RUMBUSTIOUSNESS, frivolity and a big dollop of joie d’vivre are all very much in evidence in Phil Willmott’s rollicking (frolicking) musical Can-Can at the Union Theatre in London’s Southwark.
A show that rattles along at a fine lick and leaves the viewer both exhausted and smiling. Wonderfully refreshing fare to wash away any gloom and doom that may be lingering in the background (you know what I mean).
Based around the seismic (and fictional) tensions that exist between the Bontouxs (bankers) and the Orpheus Theatre troupe in the late 1890s, the musical has a bit of everything.
There is music from Jacques Offenbach, Johann Strauss (the younger) and Charles K Harris (the instantly familiar After The Ball). A little ballet, some extraordinary dancing (and I mean thrillingly extraordinary), frilly knickers galore and a gentleman who to coin a phrase can talk through his proverbial arse (a performing farter). Even Henri de Toulouse-Lautrec and Offenbach are characterised on stage. Never a dull moment. Like an energy bar.

It is a joy from start to finish as the troupe’s star Jane (a magnificent Kathy Peacock) – Queen of the Moulin Rouge – leaves to start a new life with Christian (Damjan Mrackovich), oldest son of Monsieur Bontoux. A massive obstruction lies in their way in the form of the Monsieur (Willmott) who is as crusty as a French baguette and must sanction any wedding.
Still grieving from the loss of his wife, he is as repressive and controlling as a third world dictator. He looks down at Jane with the disdain normally handed out by Parisian waiters to English folk in Paris ordering a coffee without a word of French in their vocabulary. Zut alors.
Will they be allowed to tie the proverbial knot as younger son Cecil was ? Or will it all end in tears? On off. Off on. There are ramifications for the troupe, but ultimately it is the fate of cold fish Monsieur that decides all.
Sprinklings of magic adorn this production. Peacock’s singing and that of the banker’s two maids Lauren Wood and Sarah Kacey is exceptional – as is that of Emily Barnett-Salter who plays a gobby, chain smoking Yvette, a cockney in Paris and the troupe’s comedienne.
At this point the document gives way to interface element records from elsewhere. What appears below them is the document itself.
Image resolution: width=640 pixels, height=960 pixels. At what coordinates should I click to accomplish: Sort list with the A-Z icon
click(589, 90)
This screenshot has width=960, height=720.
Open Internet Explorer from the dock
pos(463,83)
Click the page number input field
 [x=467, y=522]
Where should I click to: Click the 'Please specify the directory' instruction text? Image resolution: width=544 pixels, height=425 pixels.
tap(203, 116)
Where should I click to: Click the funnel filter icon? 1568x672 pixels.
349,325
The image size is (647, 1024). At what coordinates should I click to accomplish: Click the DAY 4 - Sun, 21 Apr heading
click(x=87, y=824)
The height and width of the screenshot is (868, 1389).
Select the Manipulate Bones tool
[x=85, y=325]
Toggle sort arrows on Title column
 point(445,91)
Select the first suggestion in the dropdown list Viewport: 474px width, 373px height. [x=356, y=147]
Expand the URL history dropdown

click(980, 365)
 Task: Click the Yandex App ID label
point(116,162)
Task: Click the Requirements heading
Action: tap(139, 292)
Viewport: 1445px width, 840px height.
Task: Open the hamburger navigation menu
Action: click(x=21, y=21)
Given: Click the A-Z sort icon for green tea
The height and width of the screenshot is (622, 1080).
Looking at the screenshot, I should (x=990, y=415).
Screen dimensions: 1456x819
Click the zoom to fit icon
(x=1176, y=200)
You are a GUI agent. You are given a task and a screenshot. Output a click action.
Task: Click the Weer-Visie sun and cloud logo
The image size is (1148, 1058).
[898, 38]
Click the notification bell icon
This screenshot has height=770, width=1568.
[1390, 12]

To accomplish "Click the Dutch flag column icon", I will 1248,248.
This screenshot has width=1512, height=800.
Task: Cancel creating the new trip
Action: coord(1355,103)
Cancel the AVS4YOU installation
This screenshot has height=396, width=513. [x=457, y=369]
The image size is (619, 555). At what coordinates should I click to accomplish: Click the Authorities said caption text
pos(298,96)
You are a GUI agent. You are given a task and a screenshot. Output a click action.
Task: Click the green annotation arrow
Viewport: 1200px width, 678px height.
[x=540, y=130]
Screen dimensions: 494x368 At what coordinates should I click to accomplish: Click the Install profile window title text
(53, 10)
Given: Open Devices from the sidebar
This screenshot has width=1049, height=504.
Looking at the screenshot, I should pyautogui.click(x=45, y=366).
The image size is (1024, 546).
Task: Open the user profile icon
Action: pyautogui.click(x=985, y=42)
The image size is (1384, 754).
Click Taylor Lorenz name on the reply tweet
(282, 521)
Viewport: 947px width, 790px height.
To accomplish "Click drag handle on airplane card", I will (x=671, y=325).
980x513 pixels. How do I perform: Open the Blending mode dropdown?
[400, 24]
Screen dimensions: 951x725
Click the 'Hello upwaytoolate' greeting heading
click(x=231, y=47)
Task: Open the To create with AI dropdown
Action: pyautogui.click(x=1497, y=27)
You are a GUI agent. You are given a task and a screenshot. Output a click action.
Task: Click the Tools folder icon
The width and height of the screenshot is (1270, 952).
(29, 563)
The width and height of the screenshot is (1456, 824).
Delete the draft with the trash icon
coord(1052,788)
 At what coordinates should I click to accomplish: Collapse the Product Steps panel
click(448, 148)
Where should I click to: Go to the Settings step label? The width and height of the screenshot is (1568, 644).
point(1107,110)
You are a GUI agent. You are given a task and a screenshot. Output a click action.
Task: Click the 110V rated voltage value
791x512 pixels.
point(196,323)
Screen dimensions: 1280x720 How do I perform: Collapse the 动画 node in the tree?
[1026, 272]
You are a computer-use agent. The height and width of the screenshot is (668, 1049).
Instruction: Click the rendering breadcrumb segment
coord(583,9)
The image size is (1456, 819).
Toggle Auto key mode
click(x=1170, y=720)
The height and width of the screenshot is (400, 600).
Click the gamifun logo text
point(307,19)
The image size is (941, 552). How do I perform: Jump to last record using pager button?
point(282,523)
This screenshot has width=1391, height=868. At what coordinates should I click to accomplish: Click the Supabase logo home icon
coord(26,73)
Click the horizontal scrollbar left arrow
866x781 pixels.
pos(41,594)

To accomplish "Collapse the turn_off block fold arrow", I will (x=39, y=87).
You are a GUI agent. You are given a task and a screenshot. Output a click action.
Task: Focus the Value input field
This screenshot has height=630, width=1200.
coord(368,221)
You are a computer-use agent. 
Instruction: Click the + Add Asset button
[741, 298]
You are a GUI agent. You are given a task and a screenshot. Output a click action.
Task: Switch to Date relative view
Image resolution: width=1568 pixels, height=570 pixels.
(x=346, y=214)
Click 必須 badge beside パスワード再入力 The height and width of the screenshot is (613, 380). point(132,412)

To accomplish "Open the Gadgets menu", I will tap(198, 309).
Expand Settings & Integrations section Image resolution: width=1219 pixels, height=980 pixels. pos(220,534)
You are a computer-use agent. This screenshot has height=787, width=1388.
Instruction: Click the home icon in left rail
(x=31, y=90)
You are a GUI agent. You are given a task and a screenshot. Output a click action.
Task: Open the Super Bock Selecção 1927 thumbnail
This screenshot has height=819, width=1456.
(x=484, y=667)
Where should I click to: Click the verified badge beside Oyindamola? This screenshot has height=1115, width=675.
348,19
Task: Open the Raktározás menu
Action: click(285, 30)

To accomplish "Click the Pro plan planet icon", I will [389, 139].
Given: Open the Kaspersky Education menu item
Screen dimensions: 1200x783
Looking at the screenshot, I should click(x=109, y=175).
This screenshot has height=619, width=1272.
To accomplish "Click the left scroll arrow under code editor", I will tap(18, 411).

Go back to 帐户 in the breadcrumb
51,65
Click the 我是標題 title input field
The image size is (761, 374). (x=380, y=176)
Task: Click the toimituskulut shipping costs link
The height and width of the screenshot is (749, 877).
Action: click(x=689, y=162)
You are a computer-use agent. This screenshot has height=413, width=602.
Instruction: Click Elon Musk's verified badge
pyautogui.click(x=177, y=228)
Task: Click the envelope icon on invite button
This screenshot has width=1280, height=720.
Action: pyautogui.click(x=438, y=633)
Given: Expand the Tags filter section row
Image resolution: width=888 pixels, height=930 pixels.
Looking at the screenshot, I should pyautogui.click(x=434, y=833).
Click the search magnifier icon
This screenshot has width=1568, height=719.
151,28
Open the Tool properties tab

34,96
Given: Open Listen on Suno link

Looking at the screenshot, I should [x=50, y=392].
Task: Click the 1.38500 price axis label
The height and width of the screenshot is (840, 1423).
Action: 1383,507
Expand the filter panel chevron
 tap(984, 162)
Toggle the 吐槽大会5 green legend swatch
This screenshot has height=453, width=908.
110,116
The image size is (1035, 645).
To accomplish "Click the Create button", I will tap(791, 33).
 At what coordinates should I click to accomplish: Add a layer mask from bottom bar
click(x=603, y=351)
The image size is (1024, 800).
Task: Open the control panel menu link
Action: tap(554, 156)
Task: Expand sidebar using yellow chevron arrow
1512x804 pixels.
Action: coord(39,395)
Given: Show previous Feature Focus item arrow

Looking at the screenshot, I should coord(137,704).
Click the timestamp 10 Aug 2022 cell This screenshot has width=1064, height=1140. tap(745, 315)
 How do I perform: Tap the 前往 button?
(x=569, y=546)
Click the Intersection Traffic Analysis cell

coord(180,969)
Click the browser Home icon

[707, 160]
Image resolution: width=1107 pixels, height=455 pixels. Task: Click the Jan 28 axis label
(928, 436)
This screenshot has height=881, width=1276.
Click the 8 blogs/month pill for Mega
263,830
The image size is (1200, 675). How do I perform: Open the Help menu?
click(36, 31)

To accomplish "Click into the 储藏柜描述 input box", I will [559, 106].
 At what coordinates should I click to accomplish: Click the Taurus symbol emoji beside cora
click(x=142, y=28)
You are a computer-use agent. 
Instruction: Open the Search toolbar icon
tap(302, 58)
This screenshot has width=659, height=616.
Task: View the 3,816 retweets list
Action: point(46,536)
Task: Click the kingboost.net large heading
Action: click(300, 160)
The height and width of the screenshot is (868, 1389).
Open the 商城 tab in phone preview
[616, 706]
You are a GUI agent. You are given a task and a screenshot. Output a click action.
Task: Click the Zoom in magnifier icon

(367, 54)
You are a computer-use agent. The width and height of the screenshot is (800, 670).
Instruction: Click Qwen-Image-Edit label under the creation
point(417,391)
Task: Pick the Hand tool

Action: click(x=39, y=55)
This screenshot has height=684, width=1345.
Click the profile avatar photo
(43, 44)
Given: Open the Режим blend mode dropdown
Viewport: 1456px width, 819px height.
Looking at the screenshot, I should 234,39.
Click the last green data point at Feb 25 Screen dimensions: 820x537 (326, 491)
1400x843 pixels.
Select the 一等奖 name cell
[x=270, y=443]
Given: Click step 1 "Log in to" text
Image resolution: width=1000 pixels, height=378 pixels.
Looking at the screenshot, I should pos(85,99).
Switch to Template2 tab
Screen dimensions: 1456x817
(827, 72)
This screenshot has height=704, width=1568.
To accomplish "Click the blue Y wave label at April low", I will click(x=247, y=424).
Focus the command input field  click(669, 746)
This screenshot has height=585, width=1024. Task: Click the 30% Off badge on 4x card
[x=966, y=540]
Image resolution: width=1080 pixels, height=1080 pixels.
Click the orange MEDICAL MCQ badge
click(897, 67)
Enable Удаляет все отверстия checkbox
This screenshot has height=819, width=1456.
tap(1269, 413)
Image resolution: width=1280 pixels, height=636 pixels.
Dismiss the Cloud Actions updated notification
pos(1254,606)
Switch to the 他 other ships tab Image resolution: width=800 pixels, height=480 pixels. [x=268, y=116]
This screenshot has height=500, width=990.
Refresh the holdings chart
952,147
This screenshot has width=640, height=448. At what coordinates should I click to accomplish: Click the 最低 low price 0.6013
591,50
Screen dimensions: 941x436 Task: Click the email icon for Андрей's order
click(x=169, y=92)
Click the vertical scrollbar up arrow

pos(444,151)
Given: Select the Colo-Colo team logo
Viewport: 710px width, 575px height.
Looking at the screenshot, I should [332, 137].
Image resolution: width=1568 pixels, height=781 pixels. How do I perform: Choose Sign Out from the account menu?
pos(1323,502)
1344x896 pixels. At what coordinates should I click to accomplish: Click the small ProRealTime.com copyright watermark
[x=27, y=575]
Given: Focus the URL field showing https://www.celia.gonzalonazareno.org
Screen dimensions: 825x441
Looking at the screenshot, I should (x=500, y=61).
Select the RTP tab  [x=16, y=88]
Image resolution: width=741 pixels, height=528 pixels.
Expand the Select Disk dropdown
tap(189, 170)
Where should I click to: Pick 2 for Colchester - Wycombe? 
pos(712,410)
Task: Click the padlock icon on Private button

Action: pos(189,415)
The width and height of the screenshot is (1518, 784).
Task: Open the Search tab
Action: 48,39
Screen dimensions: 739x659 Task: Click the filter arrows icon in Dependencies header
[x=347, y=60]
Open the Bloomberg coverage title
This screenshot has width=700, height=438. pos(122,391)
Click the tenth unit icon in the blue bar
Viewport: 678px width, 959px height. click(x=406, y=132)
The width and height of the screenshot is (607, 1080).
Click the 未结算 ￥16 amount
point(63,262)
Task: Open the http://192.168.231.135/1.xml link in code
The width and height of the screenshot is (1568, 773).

Then there is PK Taylor as the marvellously camp La Goulue (The Queen of Montmartre) who has a past connection with the Monsieur. Taylor’s orange wig is so bright that sunglasses are almost required. Corinna Marlowe also excels, doubling up as the troupe’s Russian wardrobe mistress prone to making some astute observations (‘marry a cucumber, wake up with a potato’) and also the Bontouxs’ Great Aunt.

The dancing and the high kicking is both fun and eye watering – male and female – although the star turn is Grace Manley’s Margot Bontoux (Cecil’s wife) whose transition from a somewhat dowdy wife to a dancing supremo is nothing short of sensational. Four minutes of magic. Strictly Come Dancing surely beckons.
With some fine costumes designed by Penn O’Gara, super direction from Phil Setren and winning musical arrangements and direction from Richard Baker and Rosa Lennox respectively, Can-Can is Fun-Fun.
Jordan Nesbitt and Sarah Kacey also deserve a special mention for licking the cast into dancing shape.
All rather uplifting. Can-Can. Go-Go. Must-Must.